Problem details:
Collect all lines from the records below that include the word "right".

Record excerpts:
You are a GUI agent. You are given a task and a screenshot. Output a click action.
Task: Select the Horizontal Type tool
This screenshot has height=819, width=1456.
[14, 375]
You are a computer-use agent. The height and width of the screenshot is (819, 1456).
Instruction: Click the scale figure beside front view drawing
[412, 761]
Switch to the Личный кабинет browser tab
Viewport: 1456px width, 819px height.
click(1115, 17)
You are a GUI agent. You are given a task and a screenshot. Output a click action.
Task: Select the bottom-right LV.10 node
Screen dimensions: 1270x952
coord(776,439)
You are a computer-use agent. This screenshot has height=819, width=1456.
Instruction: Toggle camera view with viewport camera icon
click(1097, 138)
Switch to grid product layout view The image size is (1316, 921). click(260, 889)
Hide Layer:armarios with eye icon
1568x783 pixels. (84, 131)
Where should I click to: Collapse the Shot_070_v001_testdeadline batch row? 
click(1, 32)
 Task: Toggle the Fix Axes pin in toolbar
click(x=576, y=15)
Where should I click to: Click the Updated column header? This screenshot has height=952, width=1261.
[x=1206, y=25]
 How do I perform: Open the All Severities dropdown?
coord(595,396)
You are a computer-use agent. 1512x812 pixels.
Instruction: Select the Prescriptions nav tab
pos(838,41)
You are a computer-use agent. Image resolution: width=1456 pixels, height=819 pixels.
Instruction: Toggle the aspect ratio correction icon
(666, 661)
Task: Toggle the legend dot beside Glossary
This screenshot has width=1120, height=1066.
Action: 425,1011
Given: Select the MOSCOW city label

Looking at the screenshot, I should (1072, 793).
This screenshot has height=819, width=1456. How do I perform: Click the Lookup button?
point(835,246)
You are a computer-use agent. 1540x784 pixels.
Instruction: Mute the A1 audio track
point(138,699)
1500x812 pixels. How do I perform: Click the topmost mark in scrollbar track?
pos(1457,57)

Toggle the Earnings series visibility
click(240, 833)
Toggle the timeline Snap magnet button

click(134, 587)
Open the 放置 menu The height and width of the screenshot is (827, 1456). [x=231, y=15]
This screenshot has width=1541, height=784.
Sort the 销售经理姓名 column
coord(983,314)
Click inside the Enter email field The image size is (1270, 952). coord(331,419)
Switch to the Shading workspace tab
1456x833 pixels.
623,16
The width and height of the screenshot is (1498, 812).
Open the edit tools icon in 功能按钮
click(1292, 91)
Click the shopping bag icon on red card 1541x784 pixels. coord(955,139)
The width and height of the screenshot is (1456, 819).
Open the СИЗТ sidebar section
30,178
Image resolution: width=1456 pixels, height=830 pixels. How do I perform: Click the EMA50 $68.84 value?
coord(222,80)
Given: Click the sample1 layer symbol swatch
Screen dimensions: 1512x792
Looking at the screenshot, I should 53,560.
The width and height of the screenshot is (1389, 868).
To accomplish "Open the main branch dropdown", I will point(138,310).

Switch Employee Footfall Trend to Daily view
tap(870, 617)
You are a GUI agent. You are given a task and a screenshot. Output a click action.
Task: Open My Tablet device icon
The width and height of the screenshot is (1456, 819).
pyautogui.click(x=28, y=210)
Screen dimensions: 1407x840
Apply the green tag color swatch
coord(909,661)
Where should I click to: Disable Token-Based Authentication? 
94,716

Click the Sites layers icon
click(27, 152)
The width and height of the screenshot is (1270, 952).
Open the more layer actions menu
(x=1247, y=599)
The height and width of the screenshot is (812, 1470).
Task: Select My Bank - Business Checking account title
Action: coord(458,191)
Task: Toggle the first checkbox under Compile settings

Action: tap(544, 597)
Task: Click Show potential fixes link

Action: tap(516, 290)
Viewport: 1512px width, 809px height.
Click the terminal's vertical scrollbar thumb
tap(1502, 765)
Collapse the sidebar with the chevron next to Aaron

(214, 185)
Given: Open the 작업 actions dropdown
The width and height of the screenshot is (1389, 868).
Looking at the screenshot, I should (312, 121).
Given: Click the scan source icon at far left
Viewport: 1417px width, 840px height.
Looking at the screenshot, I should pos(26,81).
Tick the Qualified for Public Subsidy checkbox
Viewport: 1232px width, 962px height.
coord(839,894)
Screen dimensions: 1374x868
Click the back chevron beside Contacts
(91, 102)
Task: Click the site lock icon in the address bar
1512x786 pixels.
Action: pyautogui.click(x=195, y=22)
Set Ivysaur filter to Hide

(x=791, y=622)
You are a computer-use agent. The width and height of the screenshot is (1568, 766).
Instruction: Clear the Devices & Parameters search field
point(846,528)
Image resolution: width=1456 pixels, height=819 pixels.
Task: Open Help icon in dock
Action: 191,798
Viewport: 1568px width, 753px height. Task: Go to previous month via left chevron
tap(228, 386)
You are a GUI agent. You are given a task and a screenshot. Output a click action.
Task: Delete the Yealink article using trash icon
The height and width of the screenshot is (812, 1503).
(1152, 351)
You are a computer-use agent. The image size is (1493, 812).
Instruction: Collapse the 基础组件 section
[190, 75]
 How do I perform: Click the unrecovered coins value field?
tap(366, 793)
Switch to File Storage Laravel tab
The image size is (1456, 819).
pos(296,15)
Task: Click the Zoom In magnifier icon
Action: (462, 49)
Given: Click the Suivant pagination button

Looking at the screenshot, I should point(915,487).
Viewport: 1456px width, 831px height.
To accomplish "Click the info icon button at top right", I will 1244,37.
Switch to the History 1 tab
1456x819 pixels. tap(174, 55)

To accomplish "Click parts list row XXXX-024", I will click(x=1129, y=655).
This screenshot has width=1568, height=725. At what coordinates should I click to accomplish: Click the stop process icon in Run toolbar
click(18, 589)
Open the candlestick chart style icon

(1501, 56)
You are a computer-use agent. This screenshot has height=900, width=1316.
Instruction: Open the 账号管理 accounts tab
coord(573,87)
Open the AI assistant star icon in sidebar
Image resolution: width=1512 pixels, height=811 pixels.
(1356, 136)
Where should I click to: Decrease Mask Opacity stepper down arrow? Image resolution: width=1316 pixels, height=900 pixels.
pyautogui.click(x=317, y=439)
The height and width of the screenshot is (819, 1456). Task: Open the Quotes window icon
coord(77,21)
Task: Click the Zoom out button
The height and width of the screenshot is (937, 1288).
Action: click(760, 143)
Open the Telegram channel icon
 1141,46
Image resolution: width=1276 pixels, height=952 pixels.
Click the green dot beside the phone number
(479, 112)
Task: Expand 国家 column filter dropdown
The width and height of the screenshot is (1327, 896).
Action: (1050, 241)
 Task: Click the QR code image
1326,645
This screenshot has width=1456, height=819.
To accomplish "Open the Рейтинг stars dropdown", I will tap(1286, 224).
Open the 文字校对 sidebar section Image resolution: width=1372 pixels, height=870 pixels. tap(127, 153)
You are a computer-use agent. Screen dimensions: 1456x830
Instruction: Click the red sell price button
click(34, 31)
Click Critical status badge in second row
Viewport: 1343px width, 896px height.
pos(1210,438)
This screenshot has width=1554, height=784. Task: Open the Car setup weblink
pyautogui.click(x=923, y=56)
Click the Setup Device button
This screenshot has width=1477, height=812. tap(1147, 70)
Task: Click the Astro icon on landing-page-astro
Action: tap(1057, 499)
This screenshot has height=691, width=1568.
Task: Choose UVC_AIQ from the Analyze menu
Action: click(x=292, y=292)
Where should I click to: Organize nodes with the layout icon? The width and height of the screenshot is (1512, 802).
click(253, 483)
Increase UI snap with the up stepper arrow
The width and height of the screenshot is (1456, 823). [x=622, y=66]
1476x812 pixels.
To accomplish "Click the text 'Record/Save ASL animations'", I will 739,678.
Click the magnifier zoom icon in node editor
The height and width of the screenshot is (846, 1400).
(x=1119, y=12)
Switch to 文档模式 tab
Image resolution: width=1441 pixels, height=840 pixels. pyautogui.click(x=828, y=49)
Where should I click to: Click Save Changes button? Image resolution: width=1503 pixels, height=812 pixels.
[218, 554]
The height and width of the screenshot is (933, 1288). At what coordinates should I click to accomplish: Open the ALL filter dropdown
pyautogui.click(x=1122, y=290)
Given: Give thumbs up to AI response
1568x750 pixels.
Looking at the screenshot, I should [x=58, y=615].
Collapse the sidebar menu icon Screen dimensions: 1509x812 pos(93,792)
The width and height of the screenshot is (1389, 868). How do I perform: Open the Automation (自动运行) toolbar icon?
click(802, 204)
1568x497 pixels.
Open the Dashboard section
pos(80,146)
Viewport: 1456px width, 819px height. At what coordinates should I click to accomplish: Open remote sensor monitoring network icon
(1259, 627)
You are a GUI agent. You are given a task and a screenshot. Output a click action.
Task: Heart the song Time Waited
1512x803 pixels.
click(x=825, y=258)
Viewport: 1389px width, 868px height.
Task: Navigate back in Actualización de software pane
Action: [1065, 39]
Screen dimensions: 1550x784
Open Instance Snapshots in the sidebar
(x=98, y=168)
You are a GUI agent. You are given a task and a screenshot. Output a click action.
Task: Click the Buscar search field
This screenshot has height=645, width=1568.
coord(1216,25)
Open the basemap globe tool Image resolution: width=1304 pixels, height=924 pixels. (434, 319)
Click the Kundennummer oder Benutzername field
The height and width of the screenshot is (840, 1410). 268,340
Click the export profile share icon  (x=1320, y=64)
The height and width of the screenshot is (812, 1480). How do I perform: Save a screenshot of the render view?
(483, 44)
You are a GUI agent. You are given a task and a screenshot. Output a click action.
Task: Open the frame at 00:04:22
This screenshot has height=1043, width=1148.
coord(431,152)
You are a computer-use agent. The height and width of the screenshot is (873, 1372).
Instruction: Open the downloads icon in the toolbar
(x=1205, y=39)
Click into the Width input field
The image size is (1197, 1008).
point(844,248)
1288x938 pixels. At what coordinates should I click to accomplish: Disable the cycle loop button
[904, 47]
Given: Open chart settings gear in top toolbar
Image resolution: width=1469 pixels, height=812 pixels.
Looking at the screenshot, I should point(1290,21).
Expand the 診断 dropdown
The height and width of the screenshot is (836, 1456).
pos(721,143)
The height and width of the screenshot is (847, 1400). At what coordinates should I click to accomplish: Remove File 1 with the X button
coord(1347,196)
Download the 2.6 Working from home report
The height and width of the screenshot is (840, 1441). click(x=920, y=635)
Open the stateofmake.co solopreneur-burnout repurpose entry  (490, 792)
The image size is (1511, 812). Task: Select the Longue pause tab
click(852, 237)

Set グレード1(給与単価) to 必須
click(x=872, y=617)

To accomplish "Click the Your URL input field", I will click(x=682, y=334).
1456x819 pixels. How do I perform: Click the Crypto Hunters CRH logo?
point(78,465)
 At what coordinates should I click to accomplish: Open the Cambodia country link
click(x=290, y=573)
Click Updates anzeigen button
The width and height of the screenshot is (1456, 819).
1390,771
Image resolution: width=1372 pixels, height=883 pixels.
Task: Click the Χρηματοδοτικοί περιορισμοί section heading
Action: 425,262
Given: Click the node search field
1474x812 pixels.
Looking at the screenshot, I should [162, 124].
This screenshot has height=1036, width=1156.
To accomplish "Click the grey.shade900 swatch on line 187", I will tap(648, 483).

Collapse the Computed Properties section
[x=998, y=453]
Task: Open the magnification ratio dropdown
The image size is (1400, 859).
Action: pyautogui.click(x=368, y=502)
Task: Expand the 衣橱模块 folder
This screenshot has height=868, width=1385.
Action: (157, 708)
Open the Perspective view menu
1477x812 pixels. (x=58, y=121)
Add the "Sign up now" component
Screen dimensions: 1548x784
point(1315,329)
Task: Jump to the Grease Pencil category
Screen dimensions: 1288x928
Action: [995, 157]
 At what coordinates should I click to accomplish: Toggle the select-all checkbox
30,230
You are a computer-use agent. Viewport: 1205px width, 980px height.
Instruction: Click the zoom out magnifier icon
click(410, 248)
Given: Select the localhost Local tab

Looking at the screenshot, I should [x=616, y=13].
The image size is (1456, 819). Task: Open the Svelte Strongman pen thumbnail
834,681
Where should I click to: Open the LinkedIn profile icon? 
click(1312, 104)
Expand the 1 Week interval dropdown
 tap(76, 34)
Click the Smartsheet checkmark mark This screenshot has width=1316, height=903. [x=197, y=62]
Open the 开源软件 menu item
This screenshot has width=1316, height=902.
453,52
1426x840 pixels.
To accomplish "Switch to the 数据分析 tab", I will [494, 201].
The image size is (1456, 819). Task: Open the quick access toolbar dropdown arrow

Answer to the exercise:
Task: Select the bottom-right LV.10 node
To accomplish "Click the info icon button at top right", I will 1244,37.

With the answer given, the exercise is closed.